───── Fragmento proporcionado ─────

Crecimos sin televisión, a cuyo consumo accedimos ya formados, pero también sin libros. No tuve libros de texto hasta los seis años, y no tuve un libro propio hasta los siete. La fascinación que me producían es irrepetible en la actualidad: Irene ya tenia libros mojables con dibujos desde que nació.

Esperaba el inicio de curso con mayor ilusión y expectativas que la navidad: en cuanto mi madre reunía el dinero suficiente para los libros de texto y los comprábamos, se iniciaba la semana más excitante del año. Ése era el tiempo que tardaba en leerlos todos, incluidos los ejercicios. La relectura posterior era una necesidad que se adelantaba a las necesidades del estudio, ante la carencia de libros. La escasez de la oferta alimentaba, en este caso como en otros, la demanda.

En un medio socialmente ágrafo y culturalmente ínfimo, la lectura constituía la única posibilidad de evasión y de trasgresión. Ser lector te distinguía del entorno, te tornaba “raro”, diferente. Y la lectura podía convertirse en una falta de urbanidad: no se leía mientras se comía por las mismas razones que hoy prohibimos la televisión en las comidas familiares; leer a la hora de dormir podía convertirse en un vicio que arrebatara horas al sueño reparador, et alia.

La lectura como distinción. A los diez años conseguí que mis padres compraran una enciclopedia temática en dieciocho volúmenes. Papel couché rarísimo por aquel entonces, naturalmente hardback en imitación de piel roja con letras doradas. Su olor cuando abrí la caja y hojeé los libros por primera vez constituyó la emoción primigenia de mi bibliofilia, mi circuncisión libraria. Supuso un esfuerzo económico considerabilísimo: siempre me sentí culpable de aquél gasto realizado a mi instancia y insistencia. Y alguna cosa de aquél sentimiento subyace todavía cada vez que compro un libro.

Los domingos comíamos en el campo, y mientras mis hermanos y primos correteaban yo leía uno a uno los volúmenes de la enciclopedia bajo un pino o un algarrobo. Cuando alguien menciona mis conocimientos enciclopédicos, no puedo evitar una sonrisa de reconocimiento a la verdad que encierra tal afirmación.

Hoy mi niña me ha pedido que le lea Harry Potter porque había visto la película. En mis tiempos de progresía snob semejante tropelía habría sido castigada severamente. Hoy casi lloro al encontrar en los medios audiovisuales, sabiamente administrados, un aliado para mis objetivos: que Irene lea hasta que se le caigan las pestañas, que escuche libros hasta que me quede sin voz. Ojalá haya encontrado su Enid Blyton o su Patrick O’Brian. De momento, en un mundo saturado de estímulos ha elegido uno que le lleva a los libros, y ríe feliz con ese ratón ruinoso que sólo despierta para morder a niños malos. Que no leen.

─────

Ejercicio:
Decide si cada afirmación concuerda con el fragmento sobre la lectura en la infancia y contesta sí o no, citando literalmente las palabras que lo deciden.
(a) Quien escribe no tuvo un libro propio hasta los siete años.
(b) La enciclopedia que compraron los padres tenía veinte volúmenes.
(c) Los domingos en el campo, quien escribe leía la enciclopedia bajo un pino o un algarrobo.
Responde apoyándote solo en el fragmento.

───── Datos almacenados ─────

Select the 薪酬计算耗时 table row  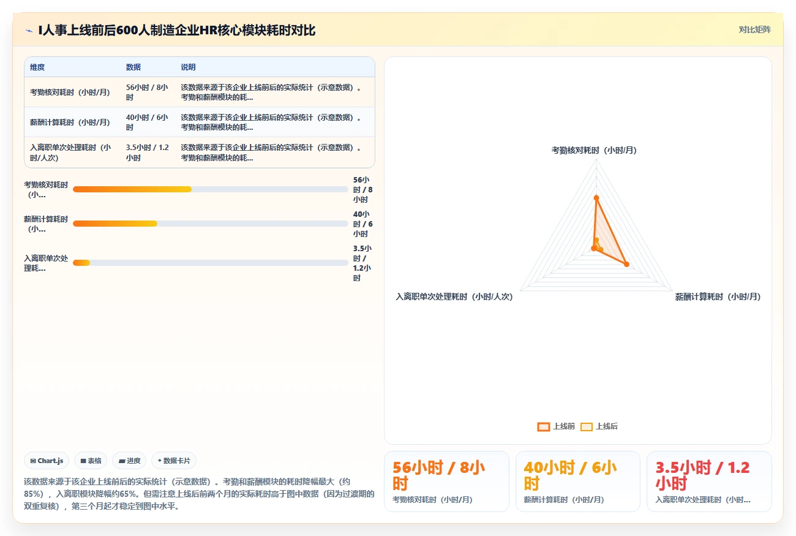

─────

Resultado:
(a) Sí: «no tuve un libro propio hasta los siete».
(b) No: «una enciclopedia temática en dieciocho volúmenes».
(c) Sí: «yo leía uno a uno los volúmenes de la enciclopedia bajo un pino o un algarrobo».